Written task -> Copy out the lines of the listing, unchanged, from its first line through the line containing "Systems (216, 1105)", including both ends.

[Target position listing]
* START *
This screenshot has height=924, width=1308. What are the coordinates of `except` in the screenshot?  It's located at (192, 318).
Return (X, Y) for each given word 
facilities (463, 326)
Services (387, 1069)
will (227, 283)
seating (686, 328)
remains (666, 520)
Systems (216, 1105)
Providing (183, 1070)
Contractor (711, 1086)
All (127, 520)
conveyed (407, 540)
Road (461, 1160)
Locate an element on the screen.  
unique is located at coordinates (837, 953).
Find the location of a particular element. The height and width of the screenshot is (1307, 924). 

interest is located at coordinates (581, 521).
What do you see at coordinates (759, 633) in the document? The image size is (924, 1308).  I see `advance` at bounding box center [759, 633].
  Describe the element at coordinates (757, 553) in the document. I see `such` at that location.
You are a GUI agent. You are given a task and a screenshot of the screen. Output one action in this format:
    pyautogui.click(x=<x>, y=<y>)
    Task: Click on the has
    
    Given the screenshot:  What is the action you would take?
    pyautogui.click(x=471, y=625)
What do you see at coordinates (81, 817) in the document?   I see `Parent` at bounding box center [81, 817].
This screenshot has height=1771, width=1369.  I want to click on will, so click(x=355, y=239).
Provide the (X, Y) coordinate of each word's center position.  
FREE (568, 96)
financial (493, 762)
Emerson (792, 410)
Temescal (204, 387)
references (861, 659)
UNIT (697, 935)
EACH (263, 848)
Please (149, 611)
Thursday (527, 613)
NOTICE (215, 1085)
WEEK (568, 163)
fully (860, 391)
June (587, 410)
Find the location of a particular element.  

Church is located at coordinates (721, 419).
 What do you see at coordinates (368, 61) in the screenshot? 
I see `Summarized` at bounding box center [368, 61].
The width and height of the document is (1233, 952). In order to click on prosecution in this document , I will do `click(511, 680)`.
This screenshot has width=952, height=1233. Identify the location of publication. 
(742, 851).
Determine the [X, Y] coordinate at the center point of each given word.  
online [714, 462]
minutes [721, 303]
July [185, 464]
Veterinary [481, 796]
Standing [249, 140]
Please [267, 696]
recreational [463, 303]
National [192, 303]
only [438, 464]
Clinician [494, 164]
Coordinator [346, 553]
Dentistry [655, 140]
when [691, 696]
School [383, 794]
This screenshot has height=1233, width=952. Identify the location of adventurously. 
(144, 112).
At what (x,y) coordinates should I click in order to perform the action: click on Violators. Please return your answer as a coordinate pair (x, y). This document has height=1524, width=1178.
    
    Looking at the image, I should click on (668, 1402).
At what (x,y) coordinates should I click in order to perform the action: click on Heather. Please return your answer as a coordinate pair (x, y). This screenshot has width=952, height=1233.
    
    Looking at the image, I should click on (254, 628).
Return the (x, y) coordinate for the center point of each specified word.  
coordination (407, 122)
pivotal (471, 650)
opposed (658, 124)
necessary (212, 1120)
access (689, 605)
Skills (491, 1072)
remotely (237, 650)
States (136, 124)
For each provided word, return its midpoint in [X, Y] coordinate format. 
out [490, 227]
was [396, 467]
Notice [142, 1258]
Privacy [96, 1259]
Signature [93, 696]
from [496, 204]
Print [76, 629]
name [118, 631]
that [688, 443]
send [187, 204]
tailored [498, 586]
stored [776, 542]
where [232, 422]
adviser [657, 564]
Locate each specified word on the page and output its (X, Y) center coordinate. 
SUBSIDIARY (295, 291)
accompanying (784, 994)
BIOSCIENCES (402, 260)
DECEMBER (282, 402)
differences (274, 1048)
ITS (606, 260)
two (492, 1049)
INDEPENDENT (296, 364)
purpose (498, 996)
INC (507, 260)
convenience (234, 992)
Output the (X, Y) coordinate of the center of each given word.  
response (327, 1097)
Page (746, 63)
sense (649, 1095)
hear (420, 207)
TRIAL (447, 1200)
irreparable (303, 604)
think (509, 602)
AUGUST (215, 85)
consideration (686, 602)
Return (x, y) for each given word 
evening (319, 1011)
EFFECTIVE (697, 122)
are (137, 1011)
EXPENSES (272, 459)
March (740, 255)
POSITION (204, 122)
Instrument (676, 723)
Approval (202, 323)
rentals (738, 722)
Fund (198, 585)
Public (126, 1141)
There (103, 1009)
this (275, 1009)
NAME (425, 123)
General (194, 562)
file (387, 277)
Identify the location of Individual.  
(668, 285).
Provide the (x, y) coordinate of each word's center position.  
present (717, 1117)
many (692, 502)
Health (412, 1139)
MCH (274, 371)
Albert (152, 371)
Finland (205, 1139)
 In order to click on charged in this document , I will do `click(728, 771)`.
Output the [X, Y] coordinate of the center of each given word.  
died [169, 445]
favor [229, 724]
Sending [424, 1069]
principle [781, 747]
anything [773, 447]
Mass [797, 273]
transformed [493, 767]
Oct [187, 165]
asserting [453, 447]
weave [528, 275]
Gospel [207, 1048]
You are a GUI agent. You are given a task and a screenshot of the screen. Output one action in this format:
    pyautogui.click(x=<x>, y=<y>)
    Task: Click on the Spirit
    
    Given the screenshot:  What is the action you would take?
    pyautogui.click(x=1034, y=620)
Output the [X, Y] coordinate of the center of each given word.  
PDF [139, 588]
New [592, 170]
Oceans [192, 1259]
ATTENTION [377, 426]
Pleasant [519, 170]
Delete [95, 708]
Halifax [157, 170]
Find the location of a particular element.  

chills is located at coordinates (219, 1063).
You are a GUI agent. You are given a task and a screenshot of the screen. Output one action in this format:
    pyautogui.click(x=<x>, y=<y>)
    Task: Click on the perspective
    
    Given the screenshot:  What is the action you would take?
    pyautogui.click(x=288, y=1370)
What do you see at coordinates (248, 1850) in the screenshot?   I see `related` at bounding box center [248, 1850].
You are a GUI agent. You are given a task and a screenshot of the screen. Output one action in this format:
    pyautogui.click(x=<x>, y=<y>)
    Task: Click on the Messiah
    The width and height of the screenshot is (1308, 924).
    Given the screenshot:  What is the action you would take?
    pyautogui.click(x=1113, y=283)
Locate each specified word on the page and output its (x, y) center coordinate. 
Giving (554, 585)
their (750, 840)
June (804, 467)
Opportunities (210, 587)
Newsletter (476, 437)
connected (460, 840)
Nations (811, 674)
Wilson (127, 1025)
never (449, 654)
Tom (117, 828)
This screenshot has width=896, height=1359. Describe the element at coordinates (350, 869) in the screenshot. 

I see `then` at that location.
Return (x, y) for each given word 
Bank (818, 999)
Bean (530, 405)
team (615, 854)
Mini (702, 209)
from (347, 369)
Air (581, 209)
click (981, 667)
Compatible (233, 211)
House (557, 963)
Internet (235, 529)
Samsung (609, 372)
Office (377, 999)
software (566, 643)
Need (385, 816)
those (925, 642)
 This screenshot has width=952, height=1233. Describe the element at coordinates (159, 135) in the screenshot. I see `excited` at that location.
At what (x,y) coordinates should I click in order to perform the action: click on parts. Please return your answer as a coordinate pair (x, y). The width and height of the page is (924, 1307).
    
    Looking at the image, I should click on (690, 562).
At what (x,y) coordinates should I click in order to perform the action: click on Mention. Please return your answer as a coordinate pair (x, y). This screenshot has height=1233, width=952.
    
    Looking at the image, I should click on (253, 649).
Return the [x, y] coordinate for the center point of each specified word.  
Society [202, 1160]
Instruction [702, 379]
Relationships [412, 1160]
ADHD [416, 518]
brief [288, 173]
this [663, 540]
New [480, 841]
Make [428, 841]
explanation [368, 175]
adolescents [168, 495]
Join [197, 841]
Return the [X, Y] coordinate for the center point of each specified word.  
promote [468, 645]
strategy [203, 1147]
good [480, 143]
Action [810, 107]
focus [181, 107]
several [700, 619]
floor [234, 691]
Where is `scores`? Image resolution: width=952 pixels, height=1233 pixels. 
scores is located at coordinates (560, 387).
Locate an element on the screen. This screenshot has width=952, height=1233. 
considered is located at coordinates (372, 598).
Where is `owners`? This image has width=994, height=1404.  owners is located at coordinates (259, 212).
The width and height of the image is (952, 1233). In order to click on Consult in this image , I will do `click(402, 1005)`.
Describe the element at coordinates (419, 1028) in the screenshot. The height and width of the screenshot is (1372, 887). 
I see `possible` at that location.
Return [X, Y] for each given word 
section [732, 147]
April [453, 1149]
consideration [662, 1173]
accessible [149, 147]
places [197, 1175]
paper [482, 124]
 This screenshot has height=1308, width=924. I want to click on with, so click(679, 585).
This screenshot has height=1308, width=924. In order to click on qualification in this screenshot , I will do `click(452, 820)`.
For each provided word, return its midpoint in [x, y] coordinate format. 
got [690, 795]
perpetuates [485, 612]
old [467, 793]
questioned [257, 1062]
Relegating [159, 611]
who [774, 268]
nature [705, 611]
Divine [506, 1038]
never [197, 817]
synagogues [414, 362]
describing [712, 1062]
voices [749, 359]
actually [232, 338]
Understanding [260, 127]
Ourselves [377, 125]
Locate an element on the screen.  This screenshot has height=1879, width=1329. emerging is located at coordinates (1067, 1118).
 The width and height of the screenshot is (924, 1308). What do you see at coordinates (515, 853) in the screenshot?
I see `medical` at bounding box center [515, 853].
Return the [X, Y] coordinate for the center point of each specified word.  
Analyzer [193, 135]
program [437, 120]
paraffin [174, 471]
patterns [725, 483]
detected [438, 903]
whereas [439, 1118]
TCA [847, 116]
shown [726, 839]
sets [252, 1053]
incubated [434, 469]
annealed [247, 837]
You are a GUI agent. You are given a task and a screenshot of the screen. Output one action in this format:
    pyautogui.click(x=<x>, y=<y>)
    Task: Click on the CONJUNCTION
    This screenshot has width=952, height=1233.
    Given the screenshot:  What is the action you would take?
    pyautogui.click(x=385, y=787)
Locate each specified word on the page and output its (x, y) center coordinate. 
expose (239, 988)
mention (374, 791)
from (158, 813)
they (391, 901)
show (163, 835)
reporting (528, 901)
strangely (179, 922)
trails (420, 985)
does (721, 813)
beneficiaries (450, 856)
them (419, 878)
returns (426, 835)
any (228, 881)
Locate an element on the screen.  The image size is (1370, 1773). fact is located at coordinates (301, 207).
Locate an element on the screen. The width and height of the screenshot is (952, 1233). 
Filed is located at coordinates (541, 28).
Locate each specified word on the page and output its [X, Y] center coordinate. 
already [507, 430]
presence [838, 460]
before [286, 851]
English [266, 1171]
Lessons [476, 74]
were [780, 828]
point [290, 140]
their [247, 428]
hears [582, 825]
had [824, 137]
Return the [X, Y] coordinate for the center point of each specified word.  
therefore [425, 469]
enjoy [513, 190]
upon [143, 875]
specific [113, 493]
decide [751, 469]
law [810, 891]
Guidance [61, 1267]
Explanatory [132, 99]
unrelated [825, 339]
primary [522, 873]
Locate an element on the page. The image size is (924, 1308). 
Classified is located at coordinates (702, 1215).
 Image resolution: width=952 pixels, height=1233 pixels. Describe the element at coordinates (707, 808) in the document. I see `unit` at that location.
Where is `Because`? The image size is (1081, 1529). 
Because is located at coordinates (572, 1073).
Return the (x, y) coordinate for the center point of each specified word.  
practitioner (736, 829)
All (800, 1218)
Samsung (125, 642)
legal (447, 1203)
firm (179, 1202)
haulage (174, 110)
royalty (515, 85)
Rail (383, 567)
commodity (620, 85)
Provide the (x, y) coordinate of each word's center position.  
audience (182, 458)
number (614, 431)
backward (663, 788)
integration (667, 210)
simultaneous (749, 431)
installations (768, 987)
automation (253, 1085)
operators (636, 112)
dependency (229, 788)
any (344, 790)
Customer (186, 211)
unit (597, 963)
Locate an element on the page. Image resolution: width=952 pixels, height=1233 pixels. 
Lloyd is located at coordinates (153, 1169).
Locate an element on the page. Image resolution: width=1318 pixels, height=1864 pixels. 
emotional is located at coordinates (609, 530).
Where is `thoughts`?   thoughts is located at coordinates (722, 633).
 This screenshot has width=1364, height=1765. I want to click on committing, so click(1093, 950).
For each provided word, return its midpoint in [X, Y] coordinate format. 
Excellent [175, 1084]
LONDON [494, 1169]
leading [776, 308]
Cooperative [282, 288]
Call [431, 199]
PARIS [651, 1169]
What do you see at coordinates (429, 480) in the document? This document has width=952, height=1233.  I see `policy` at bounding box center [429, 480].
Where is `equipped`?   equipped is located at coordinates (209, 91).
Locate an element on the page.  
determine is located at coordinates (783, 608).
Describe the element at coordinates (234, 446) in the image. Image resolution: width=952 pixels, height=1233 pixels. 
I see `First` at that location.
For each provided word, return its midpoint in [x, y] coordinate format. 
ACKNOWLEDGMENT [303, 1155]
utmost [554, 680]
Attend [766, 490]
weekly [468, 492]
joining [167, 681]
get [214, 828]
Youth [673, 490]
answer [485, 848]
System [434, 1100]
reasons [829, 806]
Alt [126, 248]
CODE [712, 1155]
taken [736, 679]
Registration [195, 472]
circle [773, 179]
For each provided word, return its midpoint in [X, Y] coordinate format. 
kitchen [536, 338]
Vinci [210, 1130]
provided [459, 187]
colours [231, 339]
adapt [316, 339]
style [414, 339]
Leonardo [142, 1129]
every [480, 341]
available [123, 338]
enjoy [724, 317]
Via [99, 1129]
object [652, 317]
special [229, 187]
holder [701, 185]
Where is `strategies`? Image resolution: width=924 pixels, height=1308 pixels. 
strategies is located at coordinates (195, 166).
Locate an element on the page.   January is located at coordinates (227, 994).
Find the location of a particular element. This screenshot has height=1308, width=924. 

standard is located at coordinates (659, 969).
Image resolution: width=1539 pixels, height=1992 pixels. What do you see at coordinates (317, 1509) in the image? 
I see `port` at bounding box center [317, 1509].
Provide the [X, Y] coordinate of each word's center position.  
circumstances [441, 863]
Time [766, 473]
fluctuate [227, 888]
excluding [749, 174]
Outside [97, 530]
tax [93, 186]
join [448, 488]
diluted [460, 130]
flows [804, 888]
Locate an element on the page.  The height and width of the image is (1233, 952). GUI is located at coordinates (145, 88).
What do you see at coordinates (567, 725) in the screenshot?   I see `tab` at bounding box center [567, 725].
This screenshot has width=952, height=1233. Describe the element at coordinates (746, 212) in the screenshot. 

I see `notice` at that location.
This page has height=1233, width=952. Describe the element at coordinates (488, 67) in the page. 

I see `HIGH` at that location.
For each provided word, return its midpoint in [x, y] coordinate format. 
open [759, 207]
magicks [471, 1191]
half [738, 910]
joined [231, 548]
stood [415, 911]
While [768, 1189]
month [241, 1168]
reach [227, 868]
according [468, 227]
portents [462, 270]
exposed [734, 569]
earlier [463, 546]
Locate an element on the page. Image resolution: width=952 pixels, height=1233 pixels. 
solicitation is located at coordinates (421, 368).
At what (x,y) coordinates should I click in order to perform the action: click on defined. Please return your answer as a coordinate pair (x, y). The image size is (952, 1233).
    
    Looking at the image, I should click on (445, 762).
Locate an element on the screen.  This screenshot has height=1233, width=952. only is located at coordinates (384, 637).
* END *
Output of the exercise ->
This screenshot has height=924, width=1308. What are the coordinates of `except` in the screenshot?  It's located at (192, 318).
Return (X, Y) for each given word 
facilities (463, 326)
Services (387, 1069)
will (227, 283)
seating (686, 328)
remains (666, 520)
Systems (216, 1105)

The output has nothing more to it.